(RECORDS FOR THIS EXERCISE begins)

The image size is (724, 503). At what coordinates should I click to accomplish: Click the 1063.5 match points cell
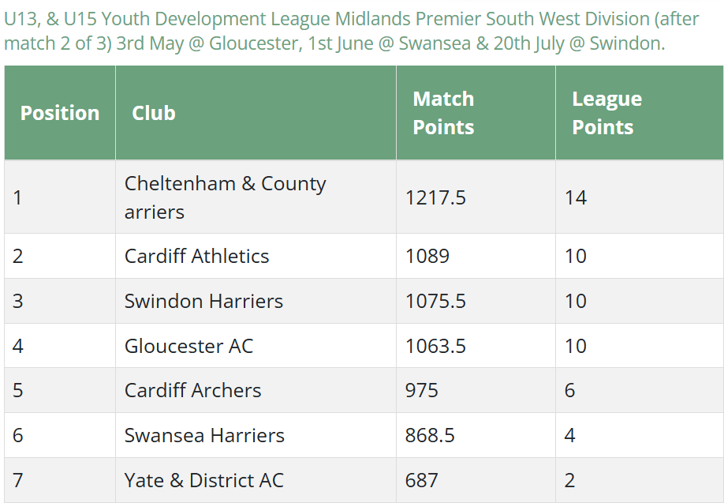tap(476, 346)
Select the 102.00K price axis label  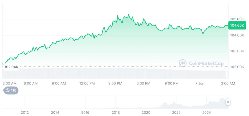point(237,67)
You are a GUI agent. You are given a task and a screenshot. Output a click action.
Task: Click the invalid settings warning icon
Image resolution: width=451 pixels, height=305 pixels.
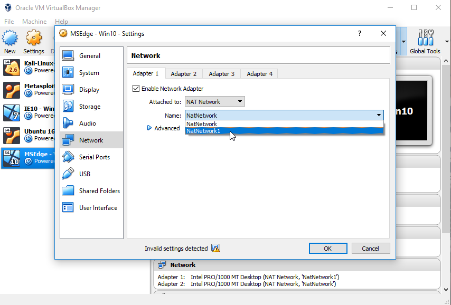pyautogui.click(x=215, y=248)
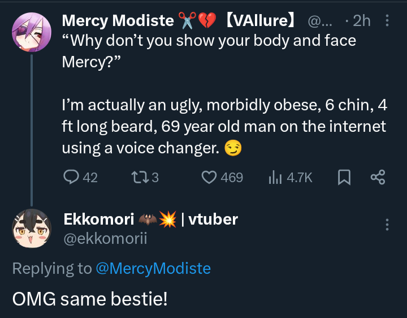The image size is (407, 318).
Task: Open the "OMG same bestie!" reply
Action: 90,298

(RECORDS FOR THIS EXERCISE ends)

# [REQUIRED ACTION]
Retype the lines exactly. Begin at the one that holds "Task: Click the invalid settings warning icon", stop at the last line of the entries above, and drop the pictures.

# [YOUR SOLUTION]
Task: Click the invalid settings warning icon
Image resolution: width=451 pixels, height=305 pixels.
pyautogui.click(x=215, y=248)
The image size is (407, 318).
Task: Open the "OMG same bestie!" reply
Action: 90,298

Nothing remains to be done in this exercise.